_Task item_
After locating the line with "Click the database icon in status bar" in the data that follows, return it and every later line exactly, up to and including the line with "Task: Toggle the".

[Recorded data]
------------------------------------------------------------------------

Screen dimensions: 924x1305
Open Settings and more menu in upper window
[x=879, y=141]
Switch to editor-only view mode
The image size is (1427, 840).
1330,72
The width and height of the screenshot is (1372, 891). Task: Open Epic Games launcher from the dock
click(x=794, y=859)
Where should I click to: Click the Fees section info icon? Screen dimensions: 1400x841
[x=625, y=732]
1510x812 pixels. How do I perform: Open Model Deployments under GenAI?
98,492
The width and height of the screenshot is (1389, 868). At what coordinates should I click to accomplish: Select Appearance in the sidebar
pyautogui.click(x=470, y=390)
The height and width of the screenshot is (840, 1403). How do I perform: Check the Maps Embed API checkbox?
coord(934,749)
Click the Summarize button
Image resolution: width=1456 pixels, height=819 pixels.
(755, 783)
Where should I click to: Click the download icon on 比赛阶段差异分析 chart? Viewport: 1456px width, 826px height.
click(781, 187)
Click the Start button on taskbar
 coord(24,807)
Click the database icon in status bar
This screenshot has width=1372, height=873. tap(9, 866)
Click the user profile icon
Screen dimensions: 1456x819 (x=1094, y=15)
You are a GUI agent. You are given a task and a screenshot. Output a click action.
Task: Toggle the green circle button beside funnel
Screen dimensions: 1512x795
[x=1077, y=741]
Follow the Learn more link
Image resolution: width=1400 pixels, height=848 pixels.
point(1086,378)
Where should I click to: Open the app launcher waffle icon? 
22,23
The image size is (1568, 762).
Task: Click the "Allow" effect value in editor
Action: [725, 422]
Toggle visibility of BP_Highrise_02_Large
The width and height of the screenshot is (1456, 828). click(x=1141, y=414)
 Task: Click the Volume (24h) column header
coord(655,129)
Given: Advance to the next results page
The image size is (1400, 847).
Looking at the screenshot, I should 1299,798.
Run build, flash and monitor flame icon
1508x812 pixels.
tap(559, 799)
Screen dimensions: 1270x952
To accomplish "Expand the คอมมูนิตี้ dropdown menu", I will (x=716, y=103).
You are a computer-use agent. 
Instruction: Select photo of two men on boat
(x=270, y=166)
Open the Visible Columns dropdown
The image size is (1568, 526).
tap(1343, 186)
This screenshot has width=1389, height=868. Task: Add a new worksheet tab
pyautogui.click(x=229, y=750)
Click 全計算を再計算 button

------------------------------------------------------------------------

_Task response_
Click the database icon in status bar
This screenshot has width=1372, height=873. tap(9, 866)
Click the user profile icon
Screen dimensions: 1456x819 (x=1094, y=15)
You are a GUI agent. You are given a task and a screenshot. Output a click action.
Task: Toggle the green circle button beside funnel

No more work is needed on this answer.